Generalization-Aware Zero-Shot Neural Architecture Search for Self-Supervised Transformers
Journal
Proceedings of the International Joint Conference on Neural Networks
Start Page
1
End Page
8
Date Issued
2025-11-14
Author(s)
Ko, Jun-Hua
Abstract
Neural Architecture Search (NAS) aims to automate the design of neural networks, enabling the discovery of highly effective architectures. Recent advancements in NAS have shown significant success in identifying high-performing Transformer architectures for computer vision and natural language processing tasks. However, most NAS research has focused on supervised learning frameworks, which rely heavily on labeled data. This dependence on labeled data makes deploying these methods in real-world applications challenging due to the high cost of data annotation. Additionally, previous studies often prioritize model performance while neglecting generalization ability, particularly in scenarios with limited labeled data. To address these challenges, this study introduces a generalization-aware zero-shot proxy based on self-supervised learning. By combining this proxy with a complementary zero-shot proxy, we identify architectures that balance generalization ability and expressivity.
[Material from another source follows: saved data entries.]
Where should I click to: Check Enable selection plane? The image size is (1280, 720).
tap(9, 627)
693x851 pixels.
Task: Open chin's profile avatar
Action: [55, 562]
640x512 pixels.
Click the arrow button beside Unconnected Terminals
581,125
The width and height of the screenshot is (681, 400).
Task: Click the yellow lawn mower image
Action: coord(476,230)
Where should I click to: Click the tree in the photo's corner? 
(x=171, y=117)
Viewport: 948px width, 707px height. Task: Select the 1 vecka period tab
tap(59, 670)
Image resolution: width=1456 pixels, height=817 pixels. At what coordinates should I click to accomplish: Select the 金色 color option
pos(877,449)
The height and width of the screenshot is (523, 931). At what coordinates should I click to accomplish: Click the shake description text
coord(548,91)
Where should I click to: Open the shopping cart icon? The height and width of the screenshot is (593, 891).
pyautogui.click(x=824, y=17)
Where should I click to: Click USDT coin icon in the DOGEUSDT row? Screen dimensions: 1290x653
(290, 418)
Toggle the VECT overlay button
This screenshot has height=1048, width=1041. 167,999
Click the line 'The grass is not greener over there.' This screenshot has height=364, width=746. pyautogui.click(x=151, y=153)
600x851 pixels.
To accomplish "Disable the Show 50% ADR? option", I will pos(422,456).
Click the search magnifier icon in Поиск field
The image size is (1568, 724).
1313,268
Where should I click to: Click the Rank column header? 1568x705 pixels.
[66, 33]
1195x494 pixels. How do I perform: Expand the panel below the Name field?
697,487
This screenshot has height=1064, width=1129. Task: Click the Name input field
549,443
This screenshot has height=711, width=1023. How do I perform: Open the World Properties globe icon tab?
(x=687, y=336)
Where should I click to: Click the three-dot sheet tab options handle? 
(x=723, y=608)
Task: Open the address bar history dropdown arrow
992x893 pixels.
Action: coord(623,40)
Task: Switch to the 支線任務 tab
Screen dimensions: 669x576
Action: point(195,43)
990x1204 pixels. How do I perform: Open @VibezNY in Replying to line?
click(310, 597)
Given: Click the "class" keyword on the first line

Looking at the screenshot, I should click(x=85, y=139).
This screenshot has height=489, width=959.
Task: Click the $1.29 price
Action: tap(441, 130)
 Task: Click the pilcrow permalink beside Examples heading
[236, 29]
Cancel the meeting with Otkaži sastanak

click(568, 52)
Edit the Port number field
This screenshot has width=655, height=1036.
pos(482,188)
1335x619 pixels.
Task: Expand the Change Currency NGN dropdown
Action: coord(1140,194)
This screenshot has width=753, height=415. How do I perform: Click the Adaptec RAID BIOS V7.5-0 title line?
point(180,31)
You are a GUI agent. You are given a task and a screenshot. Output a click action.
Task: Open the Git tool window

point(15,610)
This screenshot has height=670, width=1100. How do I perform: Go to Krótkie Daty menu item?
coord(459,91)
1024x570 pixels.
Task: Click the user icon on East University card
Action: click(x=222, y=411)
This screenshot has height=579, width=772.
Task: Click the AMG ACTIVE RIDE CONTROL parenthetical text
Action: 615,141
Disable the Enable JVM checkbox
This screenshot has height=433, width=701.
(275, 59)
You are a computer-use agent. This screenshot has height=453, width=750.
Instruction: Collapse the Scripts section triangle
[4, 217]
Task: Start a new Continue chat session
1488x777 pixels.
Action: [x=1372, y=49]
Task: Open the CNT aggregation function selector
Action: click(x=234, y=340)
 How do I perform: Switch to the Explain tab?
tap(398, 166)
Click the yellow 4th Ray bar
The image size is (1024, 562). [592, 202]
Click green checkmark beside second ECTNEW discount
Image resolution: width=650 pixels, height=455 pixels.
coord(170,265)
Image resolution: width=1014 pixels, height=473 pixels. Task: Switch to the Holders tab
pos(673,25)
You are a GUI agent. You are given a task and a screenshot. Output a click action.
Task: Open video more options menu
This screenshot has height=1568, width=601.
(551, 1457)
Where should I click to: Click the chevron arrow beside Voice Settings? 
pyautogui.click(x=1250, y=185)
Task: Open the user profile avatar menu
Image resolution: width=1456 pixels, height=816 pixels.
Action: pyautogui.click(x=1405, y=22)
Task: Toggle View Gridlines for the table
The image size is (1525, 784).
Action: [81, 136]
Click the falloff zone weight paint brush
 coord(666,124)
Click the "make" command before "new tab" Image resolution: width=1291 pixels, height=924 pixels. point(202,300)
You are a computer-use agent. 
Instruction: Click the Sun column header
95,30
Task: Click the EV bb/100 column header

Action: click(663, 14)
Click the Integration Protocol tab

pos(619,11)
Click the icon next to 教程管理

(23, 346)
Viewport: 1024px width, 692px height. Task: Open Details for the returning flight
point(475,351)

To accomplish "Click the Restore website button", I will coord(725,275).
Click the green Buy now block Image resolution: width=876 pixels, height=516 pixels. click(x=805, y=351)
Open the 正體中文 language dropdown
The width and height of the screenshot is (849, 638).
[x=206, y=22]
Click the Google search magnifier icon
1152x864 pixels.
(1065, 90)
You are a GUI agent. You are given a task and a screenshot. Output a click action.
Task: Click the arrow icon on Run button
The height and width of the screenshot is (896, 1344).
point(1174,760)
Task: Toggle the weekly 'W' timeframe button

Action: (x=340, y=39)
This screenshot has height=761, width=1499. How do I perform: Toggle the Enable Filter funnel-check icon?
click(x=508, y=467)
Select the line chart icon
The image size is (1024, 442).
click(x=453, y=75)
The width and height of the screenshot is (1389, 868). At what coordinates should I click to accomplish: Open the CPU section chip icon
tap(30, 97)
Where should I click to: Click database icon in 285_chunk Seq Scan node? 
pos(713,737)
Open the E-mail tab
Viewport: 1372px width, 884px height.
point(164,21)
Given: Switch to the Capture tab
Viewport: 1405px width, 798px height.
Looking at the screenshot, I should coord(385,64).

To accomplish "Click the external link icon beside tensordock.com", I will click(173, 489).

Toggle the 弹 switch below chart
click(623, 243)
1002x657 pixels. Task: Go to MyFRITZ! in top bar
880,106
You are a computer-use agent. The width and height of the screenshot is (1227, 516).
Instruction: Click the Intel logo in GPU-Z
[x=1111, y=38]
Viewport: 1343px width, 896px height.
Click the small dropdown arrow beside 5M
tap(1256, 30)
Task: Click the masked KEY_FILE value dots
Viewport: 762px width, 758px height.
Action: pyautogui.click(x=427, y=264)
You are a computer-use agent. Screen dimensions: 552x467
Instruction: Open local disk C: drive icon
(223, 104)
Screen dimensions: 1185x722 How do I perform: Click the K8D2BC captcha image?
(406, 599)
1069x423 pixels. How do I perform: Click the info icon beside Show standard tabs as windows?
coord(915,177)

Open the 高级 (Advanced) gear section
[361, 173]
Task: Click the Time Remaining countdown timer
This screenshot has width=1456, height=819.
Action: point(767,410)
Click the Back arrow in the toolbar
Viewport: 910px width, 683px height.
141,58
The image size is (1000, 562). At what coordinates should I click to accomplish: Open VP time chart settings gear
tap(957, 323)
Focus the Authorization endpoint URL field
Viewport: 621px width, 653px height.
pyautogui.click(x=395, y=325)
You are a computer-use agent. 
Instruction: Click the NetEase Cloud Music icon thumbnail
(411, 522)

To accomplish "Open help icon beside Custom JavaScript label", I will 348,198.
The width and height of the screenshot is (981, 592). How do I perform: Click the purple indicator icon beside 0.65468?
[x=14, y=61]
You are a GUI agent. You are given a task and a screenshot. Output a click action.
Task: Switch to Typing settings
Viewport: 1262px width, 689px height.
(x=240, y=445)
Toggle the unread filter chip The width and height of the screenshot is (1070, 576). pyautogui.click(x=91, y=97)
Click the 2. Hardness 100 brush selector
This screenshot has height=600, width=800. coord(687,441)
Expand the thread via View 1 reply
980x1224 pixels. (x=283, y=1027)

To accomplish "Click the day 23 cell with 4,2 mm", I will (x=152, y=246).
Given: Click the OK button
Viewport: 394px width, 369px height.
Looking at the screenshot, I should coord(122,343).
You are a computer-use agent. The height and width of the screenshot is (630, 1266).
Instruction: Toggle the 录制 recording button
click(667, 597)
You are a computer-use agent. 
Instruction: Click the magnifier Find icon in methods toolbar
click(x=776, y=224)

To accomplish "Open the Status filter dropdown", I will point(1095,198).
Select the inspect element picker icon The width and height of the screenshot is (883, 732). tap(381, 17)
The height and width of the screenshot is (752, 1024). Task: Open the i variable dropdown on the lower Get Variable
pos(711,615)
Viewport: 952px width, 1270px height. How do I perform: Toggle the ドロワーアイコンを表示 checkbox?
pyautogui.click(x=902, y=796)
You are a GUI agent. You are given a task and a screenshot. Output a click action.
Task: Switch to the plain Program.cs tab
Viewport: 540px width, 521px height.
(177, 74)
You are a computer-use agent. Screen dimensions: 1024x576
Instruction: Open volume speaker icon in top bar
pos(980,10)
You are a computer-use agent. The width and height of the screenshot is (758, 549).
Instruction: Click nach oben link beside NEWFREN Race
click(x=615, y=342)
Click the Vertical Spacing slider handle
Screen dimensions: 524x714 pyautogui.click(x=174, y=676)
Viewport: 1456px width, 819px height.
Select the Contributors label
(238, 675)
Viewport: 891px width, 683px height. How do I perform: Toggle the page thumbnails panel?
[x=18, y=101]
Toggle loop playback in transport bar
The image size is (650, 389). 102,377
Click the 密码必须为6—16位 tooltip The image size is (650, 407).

Experimental results demonstrate that the architectures discovered using the proposed approach achieve competitive performance on the ImageNet and Wikitext-2 datasets while significantly reducing the required labeled data by up to 75% and 99%, respectively.
Event(s)
2025 International Joint Conference on Neural Networks, IJCNN 2025
Subjects
Computer Vision
Natural Language Processing
Neural Architecture Search
Self-Supervised Learning
Publisher
Institute of Electrical and Electronics Engineers Inc.
Type
conference paper